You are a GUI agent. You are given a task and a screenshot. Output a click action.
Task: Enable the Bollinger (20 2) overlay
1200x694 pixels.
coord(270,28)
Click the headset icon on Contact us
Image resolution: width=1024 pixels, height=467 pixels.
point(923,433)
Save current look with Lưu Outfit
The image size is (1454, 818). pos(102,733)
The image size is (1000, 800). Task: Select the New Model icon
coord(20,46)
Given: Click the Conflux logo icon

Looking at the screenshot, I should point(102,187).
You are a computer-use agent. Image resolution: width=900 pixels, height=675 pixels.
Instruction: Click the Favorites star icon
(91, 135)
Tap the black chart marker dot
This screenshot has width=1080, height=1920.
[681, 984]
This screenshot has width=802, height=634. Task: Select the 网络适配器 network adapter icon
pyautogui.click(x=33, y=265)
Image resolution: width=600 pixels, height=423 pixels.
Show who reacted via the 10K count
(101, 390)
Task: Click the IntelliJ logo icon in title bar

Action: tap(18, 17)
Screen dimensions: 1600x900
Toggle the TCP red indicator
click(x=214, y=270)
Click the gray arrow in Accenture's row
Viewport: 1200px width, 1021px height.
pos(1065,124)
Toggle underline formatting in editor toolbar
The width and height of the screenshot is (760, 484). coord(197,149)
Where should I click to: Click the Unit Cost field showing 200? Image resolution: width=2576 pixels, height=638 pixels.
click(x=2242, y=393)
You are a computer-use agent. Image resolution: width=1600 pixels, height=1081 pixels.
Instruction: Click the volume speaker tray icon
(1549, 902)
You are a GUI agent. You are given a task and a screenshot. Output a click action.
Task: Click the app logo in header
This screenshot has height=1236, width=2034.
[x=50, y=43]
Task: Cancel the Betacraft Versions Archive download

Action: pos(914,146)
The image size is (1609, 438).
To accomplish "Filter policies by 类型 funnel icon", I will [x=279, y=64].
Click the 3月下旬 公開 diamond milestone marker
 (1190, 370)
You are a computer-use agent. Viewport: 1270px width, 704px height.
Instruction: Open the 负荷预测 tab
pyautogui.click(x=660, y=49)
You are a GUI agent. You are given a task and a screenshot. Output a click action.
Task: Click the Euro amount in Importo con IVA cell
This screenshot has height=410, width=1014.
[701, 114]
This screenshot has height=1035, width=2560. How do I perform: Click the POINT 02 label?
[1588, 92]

▸ **Required work**:
Beginning with the line that contains "Toggle underline formatting in editor toolbar", return every line through the end of the data above, exactly as written.

▸ **Answer for the task**:
Toggle underline formatting in editor toolbar
The width and height of the screenshot is (760, 484). coord(197,149)
Where should I click to: Click the Unit Cost field showing 200? Image resolution: width=2576 pixels, height=638 pixels.
click(x=2242, y=393)
You are a computer-use agent. Image resolution: width=1600 pixels, height=1081 pixels.
Instruction: Click the volume speaker tray icon
(1549, 902)
You are a GUI agent. You are given a task and a screenshot. Output a click action.
Task: Click the app logo in header
This screenshot has height=1236, width=2034.
[x=50, y=43]
Task: Cancel the Betacraft Versions Archive download

Action: pos(914,146)
The image size is (1609, 438).
To accomplish "Filter policies by 类型 funnel icon", I will [x=279, y=64].
Click the 3月下旬 公開 diamond milestone marker
 (1190, 370)
You are a computer-use agent. Viewport: 1270px width, 704px height.
Instruction: Open the 负荷预测 tab
pyautogui.click(x=660, y=49)
You are a GUI agent. You are given a task and a screenshot. Output a click action.
Task: Click the Euro amount in Importo con IVA cell
This screenshot has height=410, width=1014.
[701, 114]
This screenshot has height=1035, width=2560. How do I perform: Click the POINT 02 label?
[1588, 92]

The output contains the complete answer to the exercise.